The second thing is the sound. 70mm mag stripe had seven channel stereo (or perhaps it was six channel stereo, who's counting.) Five channels behind the screen so that the dialogue would move across the vast image with each character as they spoke. Then one (or was it two?) surround channels for scenes with huge waves crashing against the beach. Long since abandoned for the modern super surround systems where all dialogue is mixed to the center channel and the three front channels are basically used to have the sound of a car move from right to left and the surrounds for helicopters flying all over the place (pretty kewl actually), the original stereophonic systems were very focussed on human speech: where it was and who was saying it. Sometimes this got disconcerting when cutting between over the shoulder shots and having dialogue pop back and forth from right to left. That's why it was abandoned.


But in its glory, you couldn't beat it for dramatic scenes!

It's a pity, then, that this recent screening was of a 35mm print (and with no stereophonic sound either) because one of the big losses was of visual sensuality. It is like a different movie then, making you focus on the characters and dialogue and less on the image. A companion remarked that he had rediscovered the film on television, and I realized that it would probably work very well there with its big close ups and medium shot conversations.
That, in fact, is what is so uncharacteristic about Ryan, and why, I think, it don't all hang together.
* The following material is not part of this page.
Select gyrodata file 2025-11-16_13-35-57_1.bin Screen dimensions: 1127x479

Compared to Brief Encounter or to Odd Man Out or The Rising of the Moon there is virtually no intimacy in the film, and the only characters who are shown in intimate settings are Sara Miles and Robert Mitchum. Nothing is ever revealed about the private lives of anyone else! And it is all played out against the most gorgeous landscapes ever revealed on the screen!

It is a thin story on a huge, huge, huge, huge set. Trevor Howard's is virtually the only character written with both the size and the subtlety to match the huge rocks, crashing waves, and desolate countryside. Setting a romatic tragedy against emptiness cries out for some internal life in the characters. And stunning art direction won't fill that hole.
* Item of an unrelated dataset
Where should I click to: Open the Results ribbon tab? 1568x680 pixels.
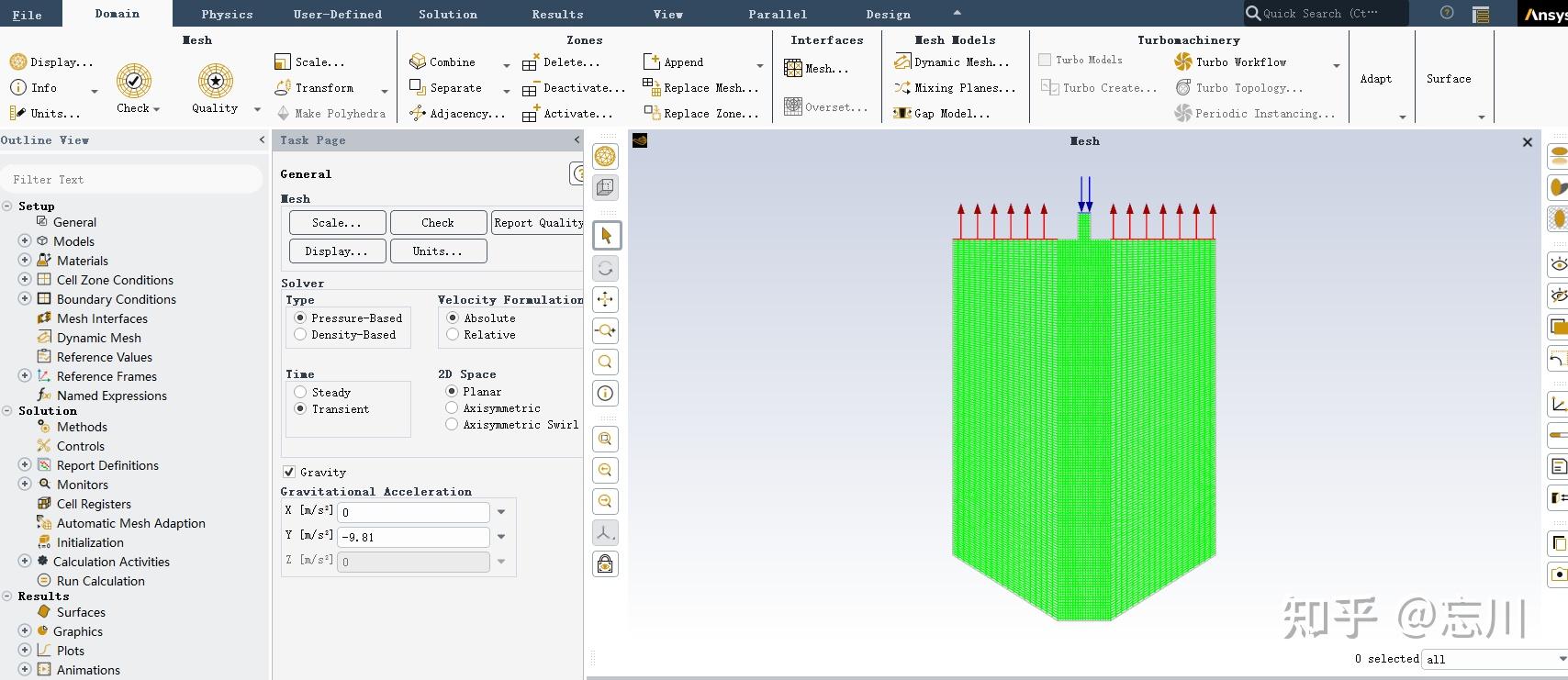(x=557, y=14)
Imagine that Rose was brilliant as well as beautiful and think what a tragedy that would have been. Instead, we have a woman craving, unknowingly, for a good fuck, for the big "O." Albeit that a woman's sexual life was ignored and to some extent consciously repressed those many years ago, that the story takes place in Ireland (home of the Irish Sex Manual -- filled with 200 blank pages) amongst Irish Catholics, it strikes me that it is not tragic enough that she simply be deprived of physical fulfillment. There is not enough history to the characters to make this compelling: who was Rose's mother really? where did her Dad come from? is it enough only to know that the British won't let the young people work and that all they have to do is to hang out on the main street and look at each other lustfully and make fun of the town fool? It seems to me that these are characters that are conceived of as monolithically and simplistically as the rocks on the seashore.

But, Lean and Bolt manage to pull this out of the fire somehow. Having seen this film now around 4 or 5 times in various incarnations and butcherings, I've never fallen asleep, nor have I ever felt like I was wasting my time. This is not damning with faint praise. Even Lean is entitled to come a cropper. And bad Lean is pretty good. Nonetheless, I think that the only way to appreciate what they meant to do is in the original 70mm format with sound intact. Then all the pieces are in place. It's all very well and good to see the strengths of the story as they reveal themselves (at proper scale) in the P&S TV version, but Lean set out to tell a mythic story with mythic sized characters on a now mythical sized screen with technical systems that seem sadly to be lost in time. Let's bring it all back in IMAX with all its visual and aural beauty and all of its dramatic blemishes.